To distinguish between real videos and Sora-generated videos, OpenAI has implemented several tools that allow users and digital platforms to identify Sora-generated content.
Each video contains metadata, which is invisible signals, visible watermarks, and behind-the-scenes technical information that describes the content as being generated by AI.
But some of these layers are easily removable, said Sid Srinivasan, a computer scientist at Harvard University. “Visible watermarks and metadata deter casual abuse with some friction, but are easy enough to remove and won’t stop more determined attackers.”
Srinivasan said invisible watermarks and associated detection tools are likely the most reliable approach. “Eventually, video hosting platforms will likely require access to such detection tools, and there is no clear timeline for broader access to such internal tools.”
Wenting Zheng, assistant professor of computer science at Carnegie Mellon University, echoed this view, saying, “To automatically detect AI-generated material on social media posts, it would be beneficial for OpenAI to share tools that track images, audio, and video with platforms to help people identify AI-generated content.”
When asked to elaborate on whether OpenAI was sharing these detection tools with other platforms such as Meta and X, an OpenAI spokesperson referred NBC News to a general technical report. The report does not contain such detailed information.
Ben Colman, CEO and co-founder of deepfake detection startup Reality Defender, said some companies are relying on AI to detect AI output to better identify real footage.
“Humans are flawed and wrong, and we miss what we can’t see and what we can’t hear, even if we’re trained on this, like some of our competitors,” Coleman said.
In Reality Defender, “AI is being used to detect AI,” Colman told NBC News.

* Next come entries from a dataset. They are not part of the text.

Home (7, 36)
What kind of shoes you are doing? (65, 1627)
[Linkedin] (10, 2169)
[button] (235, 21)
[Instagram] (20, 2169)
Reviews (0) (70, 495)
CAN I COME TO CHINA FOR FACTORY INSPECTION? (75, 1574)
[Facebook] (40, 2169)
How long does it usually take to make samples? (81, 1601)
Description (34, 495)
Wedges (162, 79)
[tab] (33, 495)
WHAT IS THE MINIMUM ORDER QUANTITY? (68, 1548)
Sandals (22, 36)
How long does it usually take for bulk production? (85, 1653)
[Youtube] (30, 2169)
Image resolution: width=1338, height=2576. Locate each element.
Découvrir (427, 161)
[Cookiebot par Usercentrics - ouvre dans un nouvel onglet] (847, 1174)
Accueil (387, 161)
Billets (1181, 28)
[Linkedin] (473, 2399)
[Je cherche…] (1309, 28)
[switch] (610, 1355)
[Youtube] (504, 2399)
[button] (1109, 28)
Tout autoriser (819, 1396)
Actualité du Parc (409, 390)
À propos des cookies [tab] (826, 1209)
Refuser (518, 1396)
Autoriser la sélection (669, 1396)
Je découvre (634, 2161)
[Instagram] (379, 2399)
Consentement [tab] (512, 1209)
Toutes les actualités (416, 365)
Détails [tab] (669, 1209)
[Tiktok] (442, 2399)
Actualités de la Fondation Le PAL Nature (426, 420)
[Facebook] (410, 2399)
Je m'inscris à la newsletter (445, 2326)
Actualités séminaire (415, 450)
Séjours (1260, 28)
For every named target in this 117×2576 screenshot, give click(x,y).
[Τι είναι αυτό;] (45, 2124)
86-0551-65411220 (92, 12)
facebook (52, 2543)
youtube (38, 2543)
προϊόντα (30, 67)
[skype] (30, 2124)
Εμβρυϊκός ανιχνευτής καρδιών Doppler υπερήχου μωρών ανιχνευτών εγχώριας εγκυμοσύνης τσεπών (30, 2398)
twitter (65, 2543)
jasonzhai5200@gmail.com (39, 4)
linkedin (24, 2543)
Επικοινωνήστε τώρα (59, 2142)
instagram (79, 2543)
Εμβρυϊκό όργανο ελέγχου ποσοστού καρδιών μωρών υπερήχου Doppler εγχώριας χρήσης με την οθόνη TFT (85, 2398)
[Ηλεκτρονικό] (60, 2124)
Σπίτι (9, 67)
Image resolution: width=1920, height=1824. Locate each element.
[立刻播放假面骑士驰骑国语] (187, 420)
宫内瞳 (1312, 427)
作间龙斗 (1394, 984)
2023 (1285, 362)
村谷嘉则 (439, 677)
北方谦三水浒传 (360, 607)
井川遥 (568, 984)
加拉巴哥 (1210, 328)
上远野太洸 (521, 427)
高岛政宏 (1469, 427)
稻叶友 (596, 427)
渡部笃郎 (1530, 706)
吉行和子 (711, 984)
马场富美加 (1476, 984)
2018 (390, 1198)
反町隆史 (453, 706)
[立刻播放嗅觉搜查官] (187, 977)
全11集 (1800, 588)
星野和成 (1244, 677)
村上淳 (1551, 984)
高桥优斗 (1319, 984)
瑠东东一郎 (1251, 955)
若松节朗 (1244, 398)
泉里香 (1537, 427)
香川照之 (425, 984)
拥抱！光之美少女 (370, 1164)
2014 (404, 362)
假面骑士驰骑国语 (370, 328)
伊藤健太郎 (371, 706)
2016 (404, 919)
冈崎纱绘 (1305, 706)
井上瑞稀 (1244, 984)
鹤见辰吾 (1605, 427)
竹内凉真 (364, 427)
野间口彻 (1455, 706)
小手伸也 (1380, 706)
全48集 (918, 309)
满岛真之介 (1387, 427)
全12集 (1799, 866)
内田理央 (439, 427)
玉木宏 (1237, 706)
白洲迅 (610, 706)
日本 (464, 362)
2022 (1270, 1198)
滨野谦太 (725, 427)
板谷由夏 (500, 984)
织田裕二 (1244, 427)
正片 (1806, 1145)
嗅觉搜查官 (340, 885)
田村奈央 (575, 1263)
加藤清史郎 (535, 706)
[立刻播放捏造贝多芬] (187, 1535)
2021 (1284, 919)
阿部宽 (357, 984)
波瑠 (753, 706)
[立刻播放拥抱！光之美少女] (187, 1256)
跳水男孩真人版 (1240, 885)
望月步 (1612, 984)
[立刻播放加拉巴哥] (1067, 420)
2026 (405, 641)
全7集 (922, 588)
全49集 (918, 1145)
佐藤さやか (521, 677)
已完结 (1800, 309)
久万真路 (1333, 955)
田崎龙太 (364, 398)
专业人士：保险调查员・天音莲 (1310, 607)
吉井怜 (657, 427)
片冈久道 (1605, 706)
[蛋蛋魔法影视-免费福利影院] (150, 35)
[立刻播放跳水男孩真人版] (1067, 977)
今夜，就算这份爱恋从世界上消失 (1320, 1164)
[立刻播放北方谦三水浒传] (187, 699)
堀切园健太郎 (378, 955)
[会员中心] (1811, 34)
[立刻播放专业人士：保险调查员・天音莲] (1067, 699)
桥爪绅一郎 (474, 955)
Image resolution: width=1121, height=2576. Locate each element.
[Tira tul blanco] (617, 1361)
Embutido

AI-generated videos may be more realistic to you and me, but AI can see and hear things that we can’t.
Similarly, McAfee’s Scam Detector software “listens to the audio of the video, detects an AI fingerprint, and analyzes it to determine whether the content is real or generated by AI,” said Steve Grobman, McAfee’s chief technology officer.
But Grobman added: “New tools are making fake videos and audio seem more authentic all the time, and one in five people say they or someone they know has already been a victim of a deepfake scam.”
The quality of deepfakes also varies by language, as current AI tools for commonly used languages such as English, Spanish, and Chinese are much more powerful than those for less commonly used languages.
“As new AI tools emerge, we are regularly evolving our technology and expanding beyond English to cover more languages and contexts,” Grobman said.
Concerns about deepfakes have made headlines before. Less than a year ago, many observers were predicting that deepfakes would be prevalent in the 2024 election. This turned out to be largely untrue.
But until this year, AI-generated media such as images, audio, and video were nearly indistinguishable from real content. Many commentators say the model released in 2025 is particularly close to the real thing, threatening the public’s ability to discern authentic human-generated information from AI-generated content.
Google’s Veo 3 video generation model, released in May, was described at the time as “frighteningly accurate” and “dangerously lifelike,” leading one critic to wonder, “Are we doomed?”